En la cocina y …
PUBLICADO: 04/12/09
Por: Lucía Sanz Araujo
En nuestro país alcanza un excelente desarrollo, sin embargo, solamente suele cultivarse en las colecciones de los centros de investigación y la población no la utiliza ni en su vertiente culinaria ni en la medicinal.
Te hablo del estragón (Artemisia dracunculus L.), planta compuesta de hojas estrechas y cabezuelas pequeñas y amarillentas, que por su noble aroma, sabor fino y penetrante, goza de gran estima, sobre todo en la cocina francesa.
Originario de Rusia meridional y Siberia, era muy apreciado por los árabes con el nombre de tarkhum antes de alcanzar Occidente. En el siglo XIII, recibe el nombre europeo de tascón, al que siguió el de targón, del cual proviene su denominación actual de estragón.
Muy apreciado por los árabes como medicinal y considerado por Avicena como preventivo de la peste, fue poco a poco abandonado en el viejo continente como tal y destinado en exclusiva a la culinaria.

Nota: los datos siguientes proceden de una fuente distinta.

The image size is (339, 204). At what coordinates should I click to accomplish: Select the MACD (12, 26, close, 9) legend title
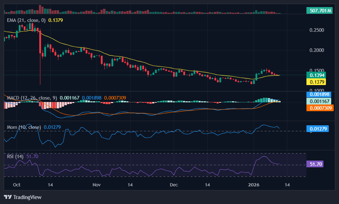30,97
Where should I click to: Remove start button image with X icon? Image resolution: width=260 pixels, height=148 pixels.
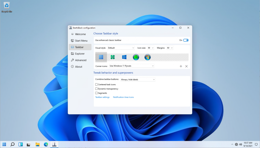pos(186,66)
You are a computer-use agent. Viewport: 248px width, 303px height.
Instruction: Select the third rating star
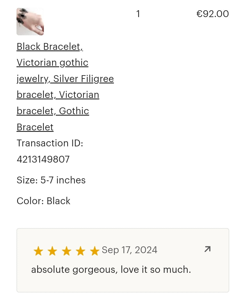pos(66,251)
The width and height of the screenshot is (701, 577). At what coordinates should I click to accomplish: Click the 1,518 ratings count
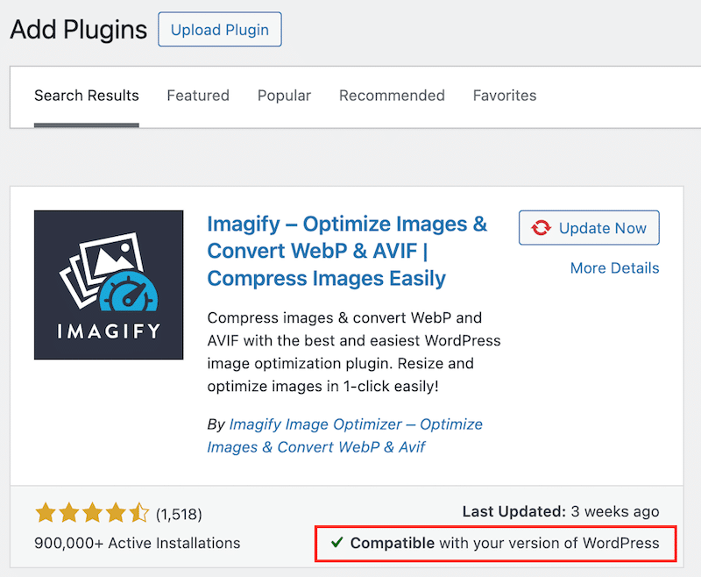pyautogui.click(x=179, y=514)
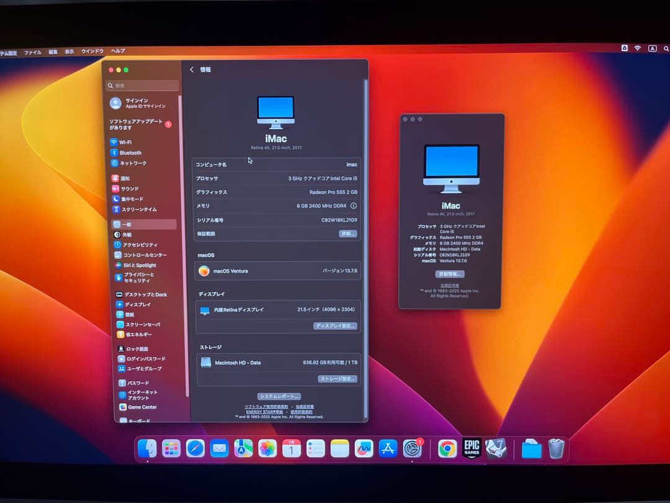Open アクセシビリティ (Accessibility) settings
670x503 pixels.
click(145, 245)
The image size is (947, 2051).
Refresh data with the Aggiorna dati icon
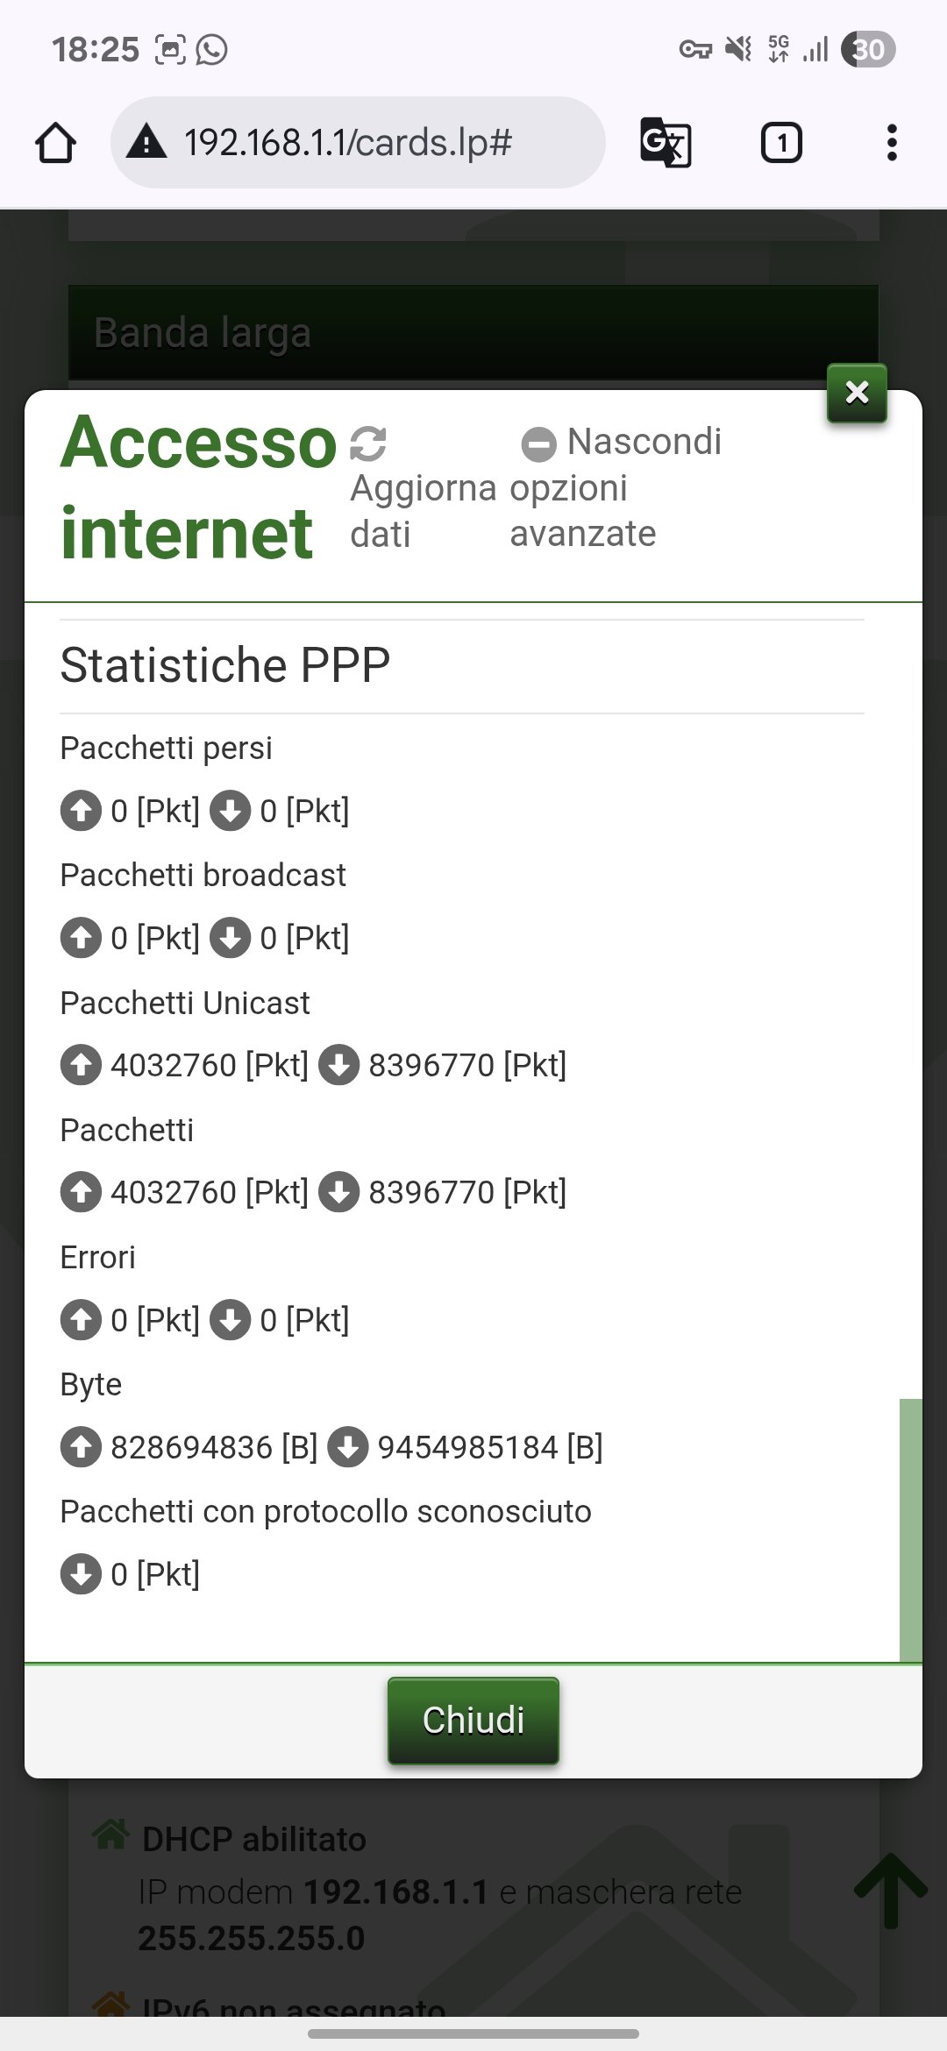pos(368,444)
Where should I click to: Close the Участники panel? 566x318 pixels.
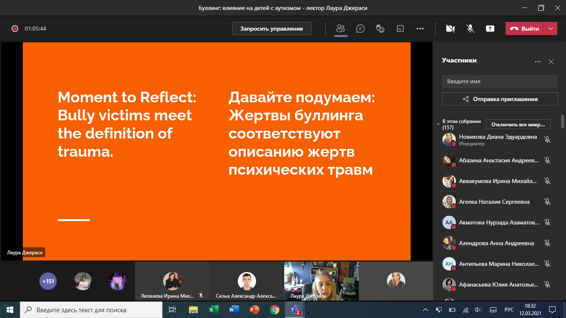(551, 62)
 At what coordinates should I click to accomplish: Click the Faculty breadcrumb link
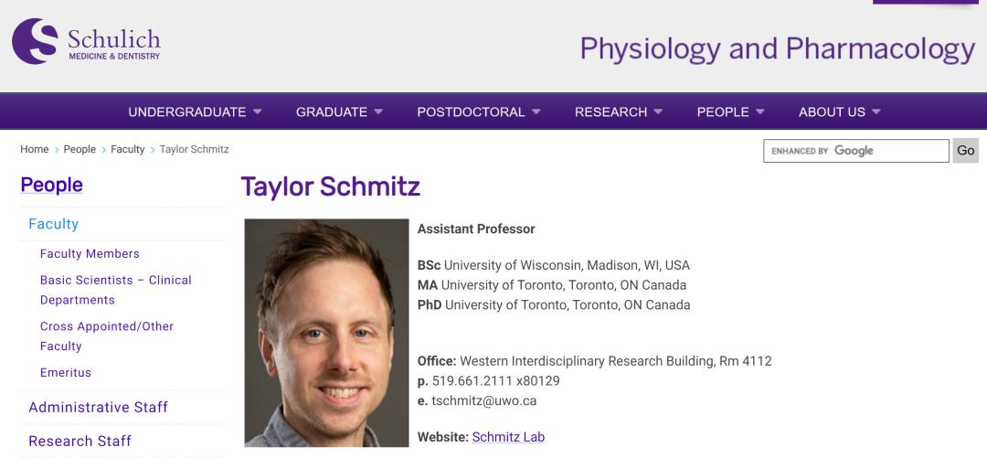click(x=127, y=150)
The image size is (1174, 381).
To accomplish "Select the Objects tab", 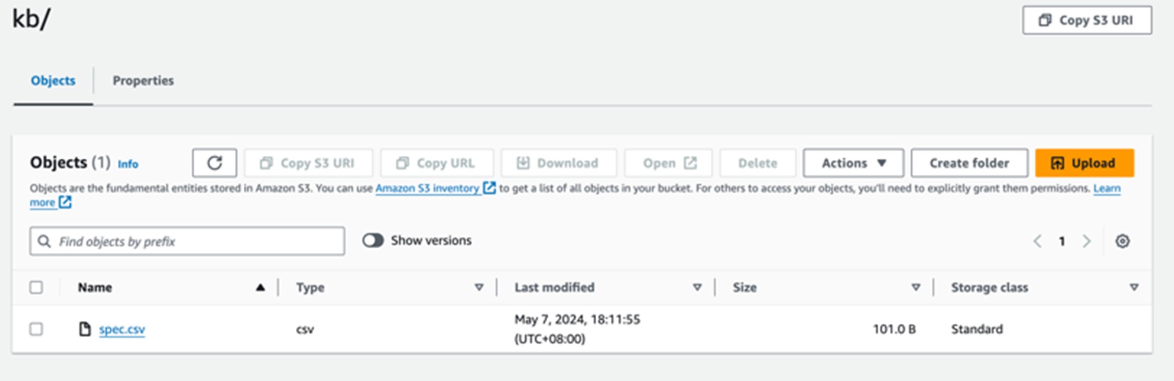I will (x=53, y=81).
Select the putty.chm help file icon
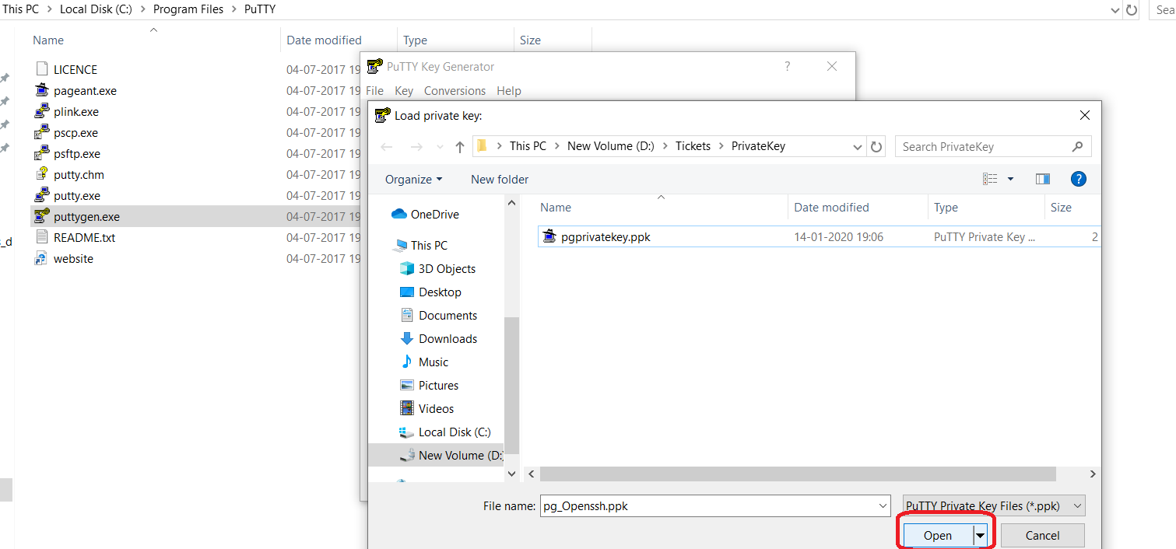1176x549 pixels. (x=42, y=175)
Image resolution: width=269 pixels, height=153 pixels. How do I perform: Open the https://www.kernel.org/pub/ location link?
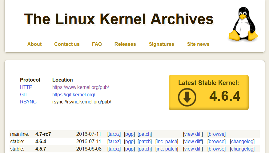[81, 87]
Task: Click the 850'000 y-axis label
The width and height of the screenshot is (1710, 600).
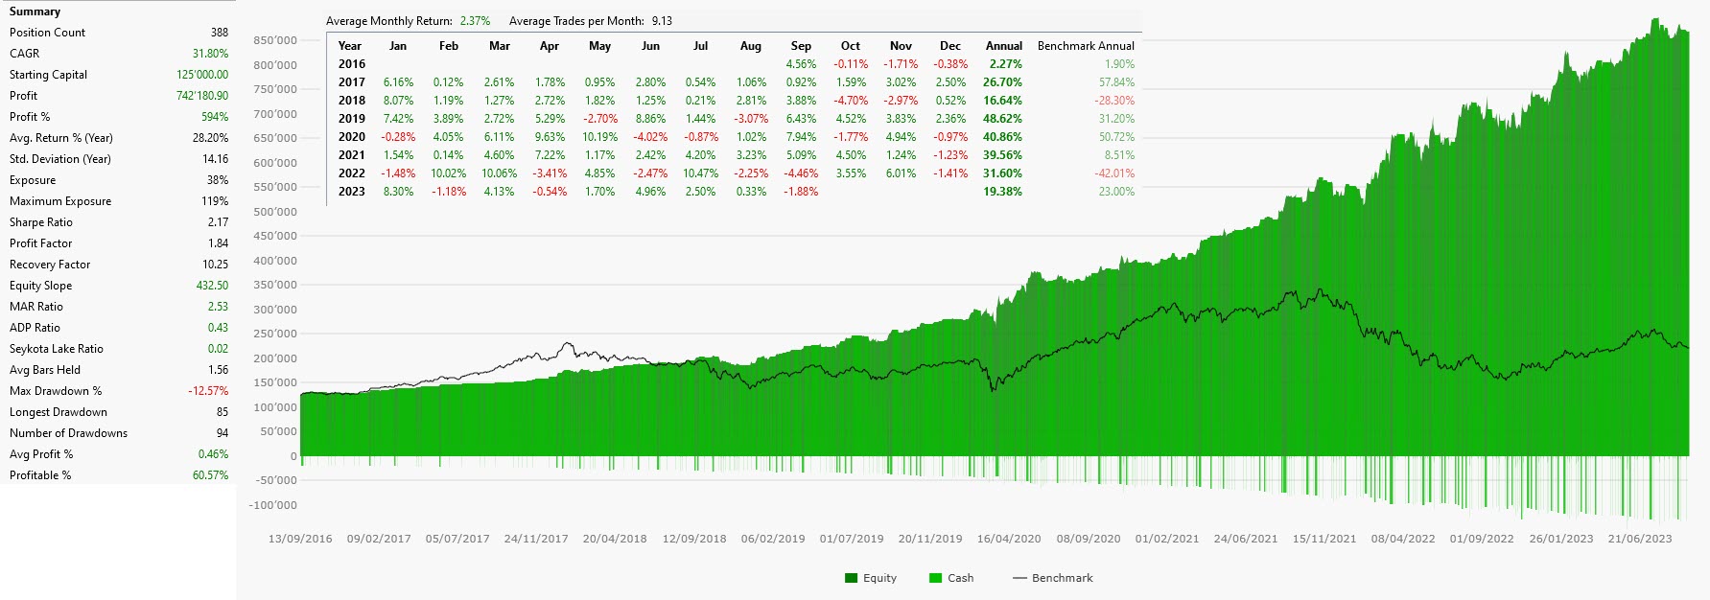Action: [x=275, y=40]
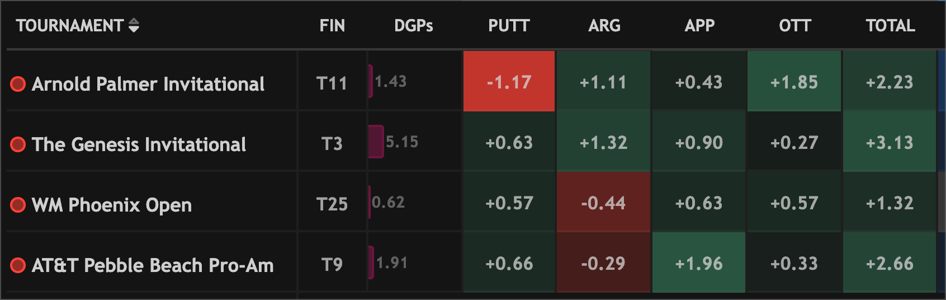Image resolution: width=946 pixels, height=300 pixels.
Task: Open the AT&T Pebble Beach Pro-Am link
Action: click(153, 265)
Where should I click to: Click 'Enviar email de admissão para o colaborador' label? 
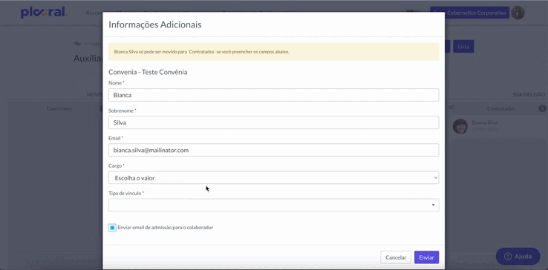[166, 228]
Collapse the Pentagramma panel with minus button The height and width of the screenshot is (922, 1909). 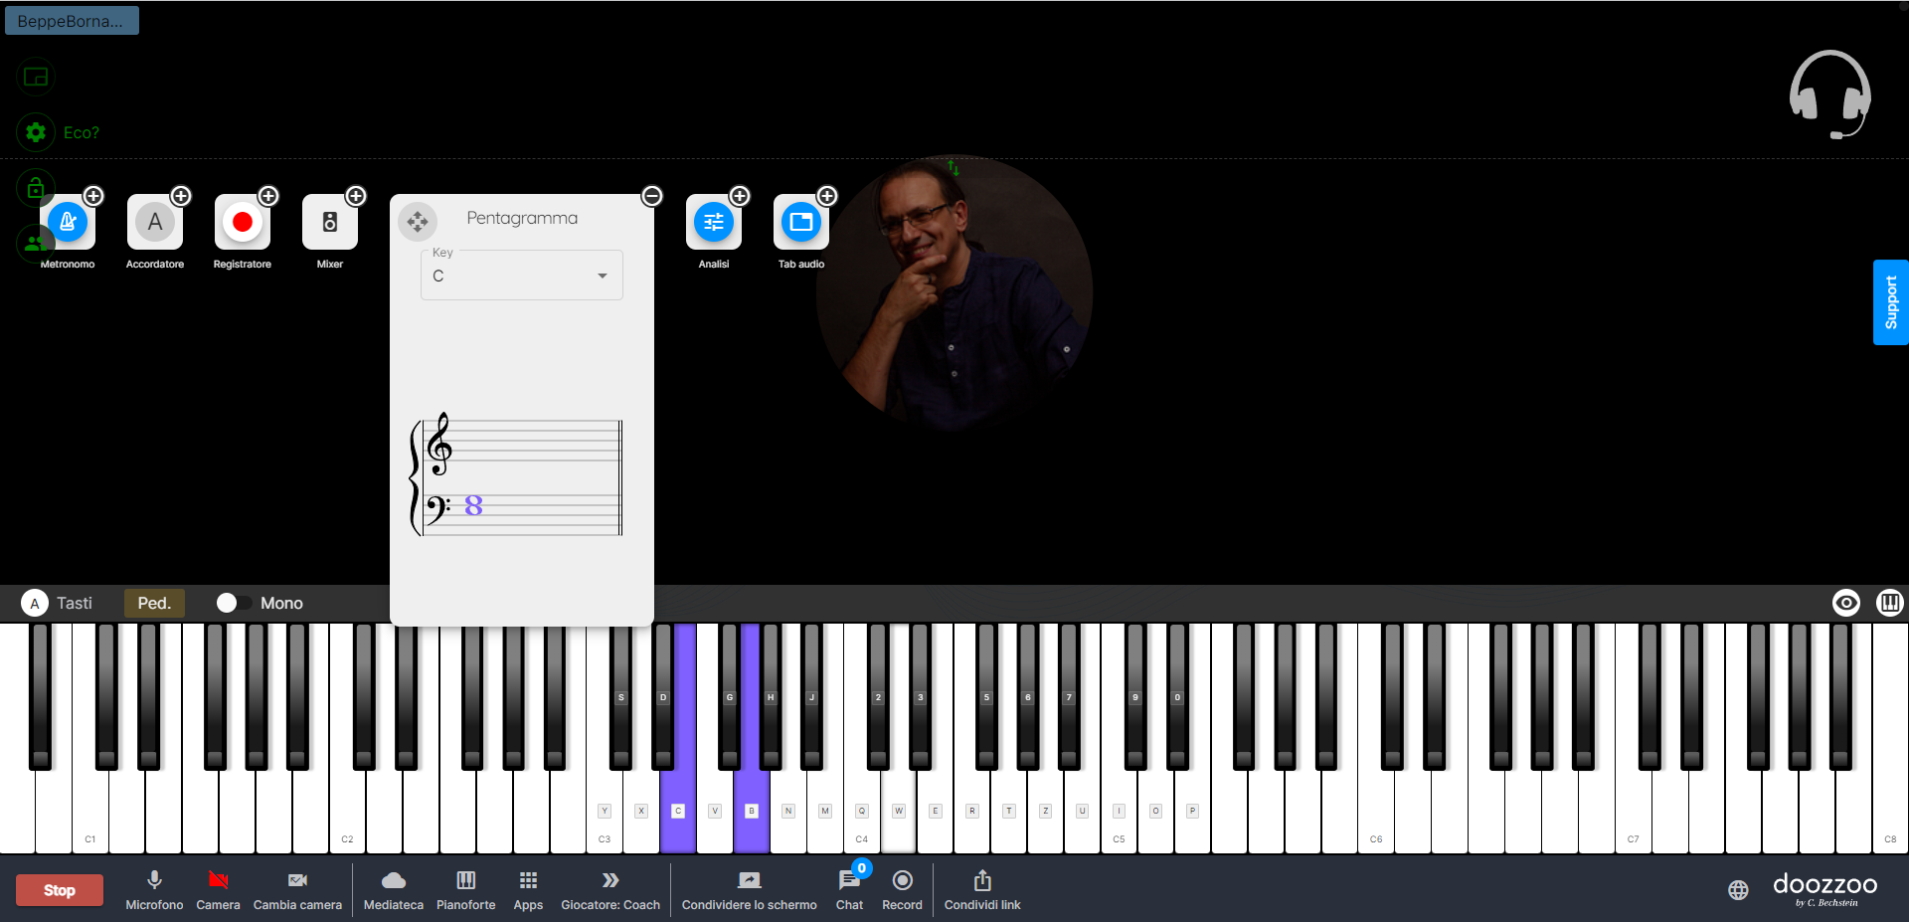[652, 196]
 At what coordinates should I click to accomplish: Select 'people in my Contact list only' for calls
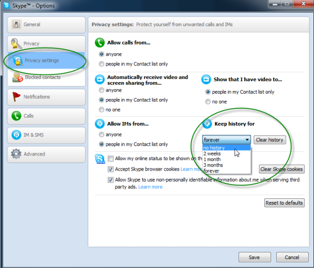[102, 64]
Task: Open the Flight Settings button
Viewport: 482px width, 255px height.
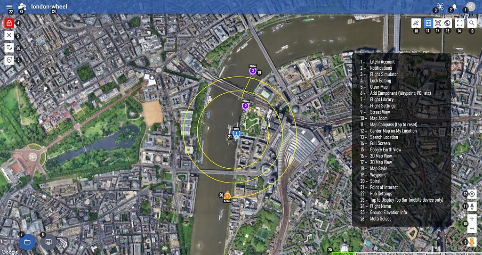Action: (x=48, y=242)
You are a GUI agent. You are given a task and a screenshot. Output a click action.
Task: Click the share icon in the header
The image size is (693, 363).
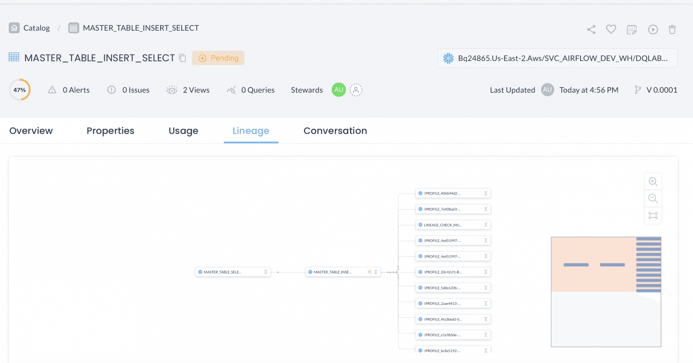[591, 29]
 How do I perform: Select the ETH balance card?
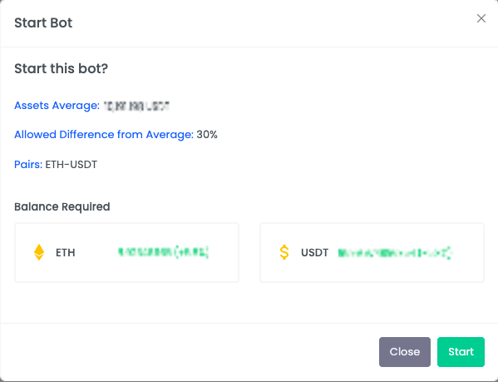pos(126,253)
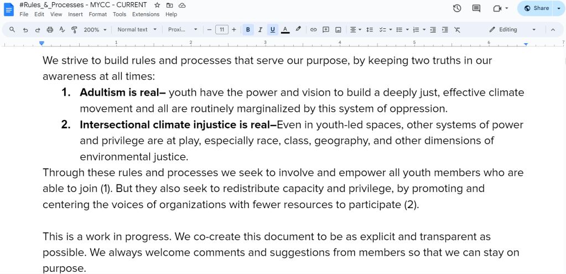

Los estudios modernos han demostrado lo acertado de sus propiedades terapéuticas como antiséptico, antiespasmódico, estimulante del apetito, vermífugo, además de aliviar los dolores menstruales.
Empleado en la cocina armenia y georgiana, el estragón era muy apreciado en la antigua Siria. Se utiliza para adobar quesos, yogurt y preparar escabeches, constituye un excelente acompañante de ensaladas, sopas, tortillas, comidas braseadas y al horno, así como para adobar pescados.
Asimismo, resulta ideal para aromatizar el vinagre usado en las ensaladas. Haz la prueba y te convencerás. Por último una precisión, esta planta posee vitamina C y pro vitamina A.